Weaving is always useful in releasing pressure and spurring the senses. During the process of looming and looping, we get our creative juices flowing, and our boundaries are pushed.
In this workshop, participants will learn the basics of weaving and ways to use up-cycling materials to create their own artwork. For kids, the workshop is useful in training their fine motor skills, hand-eye coordination, sense of colour, and their use of materials.
Fashion records time and history with clothing and style. The changes in fashion indicate different phases of our lives. Opening the wardrobe, some pieces recall a knowing smile, reminding us of someone or something on a certain day, time, and place. Have you ever thought of using your clothes, needles and thread as paper and pen, to record your life—by hand?
In this workshop, the designer will select 12 basic stitching techniques to design three PMQ-inspired embroidery motifs, and let participants embroider the historical Hong Kong landmark, memories of old places and things on their old clothes, and bring their “time journey” home.
Excohk held a mail art event during the third wave of the COVID-19 outbreak in August, in collaboration with a local artist. We invited our readers to make postcards by upcycling unused materials at home. The postcards were then collected and randomly redistributed to other participants—the quality of the postcards surprised us, proving that we were all born as artists.
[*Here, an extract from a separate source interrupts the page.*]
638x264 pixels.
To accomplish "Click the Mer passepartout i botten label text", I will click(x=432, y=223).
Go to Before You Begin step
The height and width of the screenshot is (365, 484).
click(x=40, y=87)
As an extension of the popular event, we are holding a workshop on cyanotype postcards. With simple tools and materials, participants can create their unique cyanotype-printed mementos. Through the event, we hope participants will be able to express themselves, share hidden thoughts with strangers, and enjoy the fun of a get-together DIY activity.
Organizer: Hei Shing Book Design
Flipping, cutting and folding paper, give us a sense of its vitality, its ethereal and enchanting beauty.
This workshop aims to make a 8-page book through basic book-making techniques such as cutting, folding, and overlapping. The exploration of the various qualities of paper, such as colour, texture, shape, and size, will lead us to unearth the possibilities and creativity of paperbacks.
In the class, we will introduce the basics of book structure and traditional binding techniques, share different book design techniques, and teach how to transfer concepts into materials and visual language (semiotics), etc. Our goal is for students to understand how a book is made.